Records for the exercise:
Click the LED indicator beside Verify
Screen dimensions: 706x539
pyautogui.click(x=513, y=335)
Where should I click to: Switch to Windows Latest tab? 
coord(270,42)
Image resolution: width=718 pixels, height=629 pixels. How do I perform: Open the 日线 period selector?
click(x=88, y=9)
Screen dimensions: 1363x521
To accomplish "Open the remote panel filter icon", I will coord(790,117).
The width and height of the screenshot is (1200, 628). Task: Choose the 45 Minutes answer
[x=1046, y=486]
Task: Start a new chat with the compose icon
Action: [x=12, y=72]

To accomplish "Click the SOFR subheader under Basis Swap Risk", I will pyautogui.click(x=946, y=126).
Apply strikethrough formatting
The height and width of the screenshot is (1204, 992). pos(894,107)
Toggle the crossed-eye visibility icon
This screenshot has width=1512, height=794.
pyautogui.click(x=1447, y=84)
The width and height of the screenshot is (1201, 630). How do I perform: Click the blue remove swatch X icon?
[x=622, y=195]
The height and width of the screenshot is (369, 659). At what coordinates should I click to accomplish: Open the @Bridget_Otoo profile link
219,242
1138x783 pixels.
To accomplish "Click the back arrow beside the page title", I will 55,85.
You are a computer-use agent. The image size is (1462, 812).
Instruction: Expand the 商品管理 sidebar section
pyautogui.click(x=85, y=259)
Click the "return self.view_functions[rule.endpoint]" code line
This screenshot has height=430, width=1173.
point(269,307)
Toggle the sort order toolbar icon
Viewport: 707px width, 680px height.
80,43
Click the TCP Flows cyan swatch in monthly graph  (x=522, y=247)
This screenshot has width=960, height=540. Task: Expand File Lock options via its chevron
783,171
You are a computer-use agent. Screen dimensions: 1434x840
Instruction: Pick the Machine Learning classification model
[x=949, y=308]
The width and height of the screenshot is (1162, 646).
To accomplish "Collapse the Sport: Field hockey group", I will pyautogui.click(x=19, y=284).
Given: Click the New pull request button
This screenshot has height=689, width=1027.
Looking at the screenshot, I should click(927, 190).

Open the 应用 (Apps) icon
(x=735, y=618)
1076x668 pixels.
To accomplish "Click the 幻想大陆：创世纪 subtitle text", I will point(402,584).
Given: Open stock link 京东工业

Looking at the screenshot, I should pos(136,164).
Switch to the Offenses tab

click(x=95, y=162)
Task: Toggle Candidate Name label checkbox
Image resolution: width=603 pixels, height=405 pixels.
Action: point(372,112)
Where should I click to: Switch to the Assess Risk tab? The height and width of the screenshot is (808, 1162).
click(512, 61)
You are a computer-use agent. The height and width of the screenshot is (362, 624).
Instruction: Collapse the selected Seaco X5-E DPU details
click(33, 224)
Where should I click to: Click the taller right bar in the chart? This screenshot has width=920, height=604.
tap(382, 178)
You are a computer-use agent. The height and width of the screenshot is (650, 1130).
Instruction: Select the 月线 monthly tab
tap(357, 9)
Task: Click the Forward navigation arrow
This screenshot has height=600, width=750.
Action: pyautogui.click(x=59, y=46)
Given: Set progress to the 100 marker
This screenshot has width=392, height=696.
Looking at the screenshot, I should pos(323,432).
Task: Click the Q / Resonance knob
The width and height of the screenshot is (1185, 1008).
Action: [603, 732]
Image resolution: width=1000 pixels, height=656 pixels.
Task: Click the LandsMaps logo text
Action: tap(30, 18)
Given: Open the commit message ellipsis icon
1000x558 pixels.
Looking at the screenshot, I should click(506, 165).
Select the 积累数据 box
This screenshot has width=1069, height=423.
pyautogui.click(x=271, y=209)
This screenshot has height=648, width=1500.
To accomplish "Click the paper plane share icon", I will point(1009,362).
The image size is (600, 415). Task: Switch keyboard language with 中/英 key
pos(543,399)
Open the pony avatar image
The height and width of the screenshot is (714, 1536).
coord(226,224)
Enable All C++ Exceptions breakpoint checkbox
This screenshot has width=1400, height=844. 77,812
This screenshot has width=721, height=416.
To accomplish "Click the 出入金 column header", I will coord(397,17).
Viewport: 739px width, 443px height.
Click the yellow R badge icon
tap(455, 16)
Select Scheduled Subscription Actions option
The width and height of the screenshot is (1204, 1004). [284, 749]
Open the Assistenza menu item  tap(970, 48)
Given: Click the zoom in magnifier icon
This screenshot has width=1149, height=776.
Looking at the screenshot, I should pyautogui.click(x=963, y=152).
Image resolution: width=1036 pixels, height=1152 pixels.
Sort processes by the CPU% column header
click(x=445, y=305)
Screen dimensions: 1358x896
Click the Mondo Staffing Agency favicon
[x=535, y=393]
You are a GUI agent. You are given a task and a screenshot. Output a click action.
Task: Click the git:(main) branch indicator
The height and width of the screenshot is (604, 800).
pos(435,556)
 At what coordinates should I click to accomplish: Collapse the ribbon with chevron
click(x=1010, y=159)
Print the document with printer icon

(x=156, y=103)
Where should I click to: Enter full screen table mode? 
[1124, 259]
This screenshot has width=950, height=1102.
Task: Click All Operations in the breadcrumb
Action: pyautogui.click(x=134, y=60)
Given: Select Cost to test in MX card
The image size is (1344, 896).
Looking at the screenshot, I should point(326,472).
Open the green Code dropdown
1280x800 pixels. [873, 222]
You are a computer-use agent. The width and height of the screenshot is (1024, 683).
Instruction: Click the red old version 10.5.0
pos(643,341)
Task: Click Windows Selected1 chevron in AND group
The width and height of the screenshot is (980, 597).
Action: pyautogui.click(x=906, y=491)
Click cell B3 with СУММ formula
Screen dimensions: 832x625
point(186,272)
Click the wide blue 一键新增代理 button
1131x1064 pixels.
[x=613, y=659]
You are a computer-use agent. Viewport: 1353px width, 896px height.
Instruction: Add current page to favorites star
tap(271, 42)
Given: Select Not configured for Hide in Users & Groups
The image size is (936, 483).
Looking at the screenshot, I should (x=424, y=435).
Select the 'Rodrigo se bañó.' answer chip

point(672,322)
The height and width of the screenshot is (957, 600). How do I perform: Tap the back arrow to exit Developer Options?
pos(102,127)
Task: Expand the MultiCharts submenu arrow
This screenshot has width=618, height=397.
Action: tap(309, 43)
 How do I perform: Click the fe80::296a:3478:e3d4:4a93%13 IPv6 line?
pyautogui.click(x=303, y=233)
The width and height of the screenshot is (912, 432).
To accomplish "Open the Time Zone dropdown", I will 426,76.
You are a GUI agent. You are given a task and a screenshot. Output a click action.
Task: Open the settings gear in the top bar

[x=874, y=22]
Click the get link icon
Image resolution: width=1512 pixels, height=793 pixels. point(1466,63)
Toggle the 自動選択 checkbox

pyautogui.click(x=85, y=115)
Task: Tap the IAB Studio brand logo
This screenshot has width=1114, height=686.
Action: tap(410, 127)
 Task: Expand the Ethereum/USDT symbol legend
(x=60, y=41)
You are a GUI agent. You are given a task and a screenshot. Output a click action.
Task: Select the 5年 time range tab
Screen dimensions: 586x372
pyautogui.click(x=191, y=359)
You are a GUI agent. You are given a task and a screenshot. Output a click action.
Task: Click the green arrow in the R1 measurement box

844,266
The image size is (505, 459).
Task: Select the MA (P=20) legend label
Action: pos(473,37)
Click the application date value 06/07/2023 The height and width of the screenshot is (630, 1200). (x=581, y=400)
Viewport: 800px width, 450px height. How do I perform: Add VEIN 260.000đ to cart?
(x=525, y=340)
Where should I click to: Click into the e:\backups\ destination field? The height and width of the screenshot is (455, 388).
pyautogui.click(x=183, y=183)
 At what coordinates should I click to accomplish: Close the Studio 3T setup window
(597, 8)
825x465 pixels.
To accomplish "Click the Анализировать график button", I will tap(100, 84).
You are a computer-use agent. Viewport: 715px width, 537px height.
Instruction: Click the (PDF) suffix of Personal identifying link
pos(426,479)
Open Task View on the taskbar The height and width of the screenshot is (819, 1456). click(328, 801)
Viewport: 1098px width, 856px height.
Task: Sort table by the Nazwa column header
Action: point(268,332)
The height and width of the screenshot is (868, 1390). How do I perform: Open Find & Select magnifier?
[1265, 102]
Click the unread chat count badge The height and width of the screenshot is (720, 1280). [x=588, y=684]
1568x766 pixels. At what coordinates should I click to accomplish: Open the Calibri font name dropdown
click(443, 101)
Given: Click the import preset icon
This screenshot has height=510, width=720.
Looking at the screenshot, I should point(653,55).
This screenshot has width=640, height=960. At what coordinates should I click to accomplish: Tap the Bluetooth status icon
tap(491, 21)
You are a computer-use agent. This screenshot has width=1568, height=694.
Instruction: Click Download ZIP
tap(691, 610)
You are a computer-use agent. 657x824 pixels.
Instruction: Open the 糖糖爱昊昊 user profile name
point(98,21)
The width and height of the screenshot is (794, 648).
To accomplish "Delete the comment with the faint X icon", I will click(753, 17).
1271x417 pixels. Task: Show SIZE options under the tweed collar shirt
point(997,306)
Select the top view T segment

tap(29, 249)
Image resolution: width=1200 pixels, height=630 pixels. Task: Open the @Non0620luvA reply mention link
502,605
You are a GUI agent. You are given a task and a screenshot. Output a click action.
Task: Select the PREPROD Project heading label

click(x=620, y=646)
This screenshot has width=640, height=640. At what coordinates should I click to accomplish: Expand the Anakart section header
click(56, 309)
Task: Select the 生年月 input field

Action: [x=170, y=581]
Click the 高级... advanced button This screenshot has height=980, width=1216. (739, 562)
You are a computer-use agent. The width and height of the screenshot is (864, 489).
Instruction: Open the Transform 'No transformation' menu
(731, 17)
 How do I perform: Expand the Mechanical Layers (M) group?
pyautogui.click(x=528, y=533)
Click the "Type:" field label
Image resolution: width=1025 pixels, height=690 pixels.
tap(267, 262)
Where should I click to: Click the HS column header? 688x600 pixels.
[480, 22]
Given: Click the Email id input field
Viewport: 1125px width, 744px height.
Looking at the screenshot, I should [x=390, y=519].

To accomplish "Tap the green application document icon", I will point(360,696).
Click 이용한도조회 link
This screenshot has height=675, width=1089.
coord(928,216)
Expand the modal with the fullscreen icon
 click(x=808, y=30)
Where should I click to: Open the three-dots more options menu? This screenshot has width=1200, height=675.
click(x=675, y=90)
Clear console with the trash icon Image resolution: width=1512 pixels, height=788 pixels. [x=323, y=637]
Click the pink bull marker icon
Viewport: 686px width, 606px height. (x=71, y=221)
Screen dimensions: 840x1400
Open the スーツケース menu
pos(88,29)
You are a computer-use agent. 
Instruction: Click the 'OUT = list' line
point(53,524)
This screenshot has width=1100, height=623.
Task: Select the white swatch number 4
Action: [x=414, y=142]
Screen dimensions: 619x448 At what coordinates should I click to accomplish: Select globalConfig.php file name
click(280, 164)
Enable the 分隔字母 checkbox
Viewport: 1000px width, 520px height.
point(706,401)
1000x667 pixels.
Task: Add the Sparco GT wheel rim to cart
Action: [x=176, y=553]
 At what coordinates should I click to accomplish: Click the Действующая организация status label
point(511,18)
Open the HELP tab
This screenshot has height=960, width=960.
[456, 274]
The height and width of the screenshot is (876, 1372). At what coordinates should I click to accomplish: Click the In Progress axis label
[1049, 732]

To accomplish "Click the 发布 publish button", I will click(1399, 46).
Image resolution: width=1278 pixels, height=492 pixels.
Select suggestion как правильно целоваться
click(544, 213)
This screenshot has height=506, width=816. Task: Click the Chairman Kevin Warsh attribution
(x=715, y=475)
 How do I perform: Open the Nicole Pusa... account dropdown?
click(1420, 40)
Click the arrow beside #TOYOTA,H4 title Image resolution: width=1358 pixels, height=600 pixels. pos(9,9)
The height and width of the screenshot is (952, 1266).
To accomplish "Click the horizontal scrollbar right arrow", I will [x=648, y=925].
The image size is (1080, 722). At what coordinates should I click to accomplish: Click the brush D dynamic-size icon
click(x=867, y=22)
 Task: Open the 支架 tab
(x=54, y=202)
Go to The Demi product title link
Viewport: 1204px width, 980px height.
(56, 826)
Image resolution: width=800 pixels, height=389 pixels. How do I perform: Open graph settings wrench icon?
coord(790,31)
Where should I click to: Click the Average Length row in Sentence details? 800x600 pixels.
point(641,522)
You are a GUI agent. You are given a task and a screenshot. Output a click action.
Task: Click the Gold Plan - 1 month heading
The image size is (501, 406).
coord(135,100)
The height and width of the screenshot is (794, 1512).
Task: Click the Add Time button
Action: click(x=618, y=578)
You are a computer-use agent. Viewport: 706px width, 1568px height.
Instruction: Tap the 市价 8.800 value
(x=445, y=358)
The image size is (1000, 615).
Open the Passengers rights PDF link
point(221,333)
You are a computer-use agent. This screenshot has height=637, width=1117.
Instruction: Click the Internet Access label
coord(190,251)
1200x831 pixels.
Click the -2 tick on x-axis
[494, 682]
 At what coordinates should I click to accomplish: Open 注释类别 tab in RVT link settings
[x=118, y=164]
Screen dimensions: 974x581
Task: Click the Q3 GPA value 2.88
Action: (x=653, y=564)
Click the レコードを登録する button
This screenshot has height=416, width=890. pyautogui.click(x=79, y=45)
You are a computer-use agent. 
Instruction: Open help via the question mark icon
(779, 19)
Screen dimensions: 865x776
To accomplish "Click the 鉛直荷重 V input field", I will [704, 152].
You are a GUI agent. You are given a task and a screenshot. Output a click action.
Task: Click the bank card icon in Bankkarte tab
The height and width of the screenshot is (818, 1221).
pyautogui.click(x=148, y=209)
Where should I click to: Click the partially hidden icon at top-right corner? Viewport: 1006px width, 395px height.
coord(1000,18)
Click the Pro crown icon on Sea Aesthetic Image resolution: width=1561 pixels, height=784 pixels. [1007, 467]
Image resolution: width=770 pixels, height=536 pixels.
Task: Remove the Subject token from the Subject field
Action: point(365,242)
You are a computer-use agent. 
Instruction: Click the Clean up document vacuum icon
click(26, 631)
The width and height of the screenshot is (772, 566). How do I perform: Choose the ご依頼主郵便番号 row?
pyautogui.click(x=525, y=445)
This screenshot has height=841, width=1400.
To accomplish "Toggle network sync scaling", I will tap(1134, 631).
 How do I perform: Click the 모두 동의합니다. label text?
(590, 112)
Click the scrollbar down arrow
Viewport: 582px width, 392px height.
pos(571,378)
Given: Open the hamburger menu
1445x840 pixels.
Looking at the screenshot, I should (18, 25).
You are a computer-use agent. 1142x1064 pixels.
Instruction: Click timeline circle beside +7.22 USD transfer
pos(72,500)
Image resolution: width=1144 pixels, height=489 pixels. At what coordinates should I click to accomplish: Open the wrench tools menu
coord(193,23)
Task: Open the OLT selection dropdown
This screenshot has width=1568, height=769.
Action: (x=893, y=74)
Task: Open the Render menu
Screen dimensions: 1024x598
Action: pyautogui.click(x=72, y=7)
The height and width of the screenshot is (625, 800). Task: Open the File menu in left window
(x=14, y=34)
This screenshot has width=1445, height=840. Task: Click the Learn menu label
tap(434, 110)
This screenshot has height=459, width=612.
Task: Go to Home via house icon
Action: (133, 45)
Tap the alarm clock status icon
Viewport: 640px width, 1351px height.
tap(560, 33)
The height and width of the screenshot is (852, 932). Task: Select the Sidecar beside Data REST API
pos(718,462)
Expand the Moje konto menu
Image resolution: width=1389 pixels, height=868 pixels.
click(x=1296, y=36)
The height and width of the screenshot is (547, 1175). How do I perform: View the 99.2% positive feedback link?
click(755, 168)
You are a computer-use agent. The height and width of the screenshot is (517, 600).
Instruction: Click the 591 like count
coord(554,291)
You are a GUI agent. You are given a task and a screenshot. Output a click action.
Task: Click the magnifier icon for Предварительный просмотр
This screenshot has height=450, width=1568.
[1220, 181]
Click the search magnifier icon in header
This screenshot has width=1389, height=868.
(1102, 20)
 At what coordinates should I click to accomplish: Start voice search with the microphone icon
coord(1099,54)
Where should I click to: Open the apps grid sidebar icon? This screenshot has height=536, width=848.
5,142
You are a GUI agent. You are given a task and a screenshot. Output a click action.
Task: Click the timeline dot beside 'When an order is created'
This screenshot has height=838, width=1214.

Task statement: From the listing above, repeat exactly the lines starting at the line that includes "Screen dimensions: 1024x598" and ending at the line that includes "Task: Click the timeline", with nothing outside that span.

Output of the exercise:
Screen dimensions: 1024x598
Action: pyautogui.click(x=72, y=7)
The height and width of the screenshot is (625, 800). Task: Open the File menu in left window
(x=14, y=34)
This screenshot has width=1445, height=840. Task: Click the Learn menu label
tap(434, 110)
This screenshot has height=459, width=612.
Task: Go to Home via house icon
Action: (133, 45)
Tap the alarm clock status icon
Viewport: 640px width, 1351px height.
tap(560, 33)
The height and width of the screenshot is (852, 932). Task: Select the Sidecar beside Data REST API
pos(718,462)
Expand the Moje konto menu
Image resolution: width=1389 pixels, height=868 pixels.
click(x=1296, y=36)
The height and width of the screenshot is (547, 1175). How do I perform: View the 99.2% positive feedback link?
click(755, 168)
You are a computer-use agent. The height and width of the screenshot is (517, 600).
Instruction: Click the 591 like count
coord(554,291)
You are a GUI agent. You are given a task and a screenshot. Output a click action.
Task: Click the magnifier icon for Предварительный просмотр
This screenshot has height=450, width=1568.
[1220, 181]
Click the search magnifier icon in header
This screenshot has width=1389, height=868.
(1102, 20)
 At what coordinates should I click to accomplish: Start voice search with the microphone icon
coord(1099,54)
Where should I click to: Open the apps grid sidebar icon? This screenshot has height=536, width=848.
5,142
You are a GUI agent. You are given a task and a screenshot. Output a click action.
Task: Click the timeline dot beside 'When an order is created'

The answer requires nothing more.